On 27 September 2017, the Pakistan Cricket Board (PCB) named umpires for the Test and ODI fixtures. The second Test match was played as a day/night fixture, the first day/night Test for Sri Lanka. Sri Lanka won the Test series 2–0. It was Pakistan's first whitewash in the United Arab Emirates, and only their second whitewash in a home series, after losing 3–0 to Australia in October 2002. Pakistan won the ODI series 5–0. Sri Lanka became the first side to be whitewashed 5–0 three times in ODIs in the same calendar year, after previously losing to South Africa in January and India in August.

Return to Pakistan
In August 2017, Thilanga Sumathipala, president of Sri Lanka Cricket, said that he would like to play at least one of the three T20I matches in Lahore, Pakistan during October.
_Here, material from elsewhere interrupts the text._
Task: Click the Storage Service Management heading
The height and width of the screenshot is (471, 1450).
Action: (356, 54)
In March 2009, the Sri Lanka cricket team were attacked by terrorists while travelling to the Gaddafi Stadium in Lahore. Since then, the only Test side to visit Pakistan has been Zimbabwe, when they toured during May 2015. Two of Sri Lanka's current team, Chamara Kapugedera and Suranga Lakmal were on the bus during the 2009 terrorist attack, and both could have been selected for the T20I squad for this series.
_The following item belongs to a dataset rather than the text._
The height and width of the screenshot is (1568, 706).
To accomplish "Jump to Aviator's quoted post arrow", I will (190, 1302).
In September 2017, the fixtures were confirmed, with the final T20I match of the series scheduled to be played in Lahore. Sri Lanka Cricket said that players have a "contractual obligation" to play the match in Lahore, but it was unlikely to issue penalties to any player who chose not to visit Pakistan. However, on 14 October 2017, the Sri Lankan team expressed their reluctance to travel to Pakistan, requesting that the fixture is moved to a neutral venue. On 16 October 2017, Sri Lanka Cricket confirmed that the fixture in Lahore would go ahead as planned, but their limited-overs captain, Upul Tharanga, had pulled out of the match. Despite the concerns from the players, team manager Asanka Gurusinha felt that a competitive squad would be named. On 19 October 2017, Sri Lanka's chief selector, Graham Labrooy, said that players who do not travel to Lahore would be unlikely to be selected for the other two T20I fixtures. The squad for the T20I fixtures was named two days later, with Thisara Perera selected as captain.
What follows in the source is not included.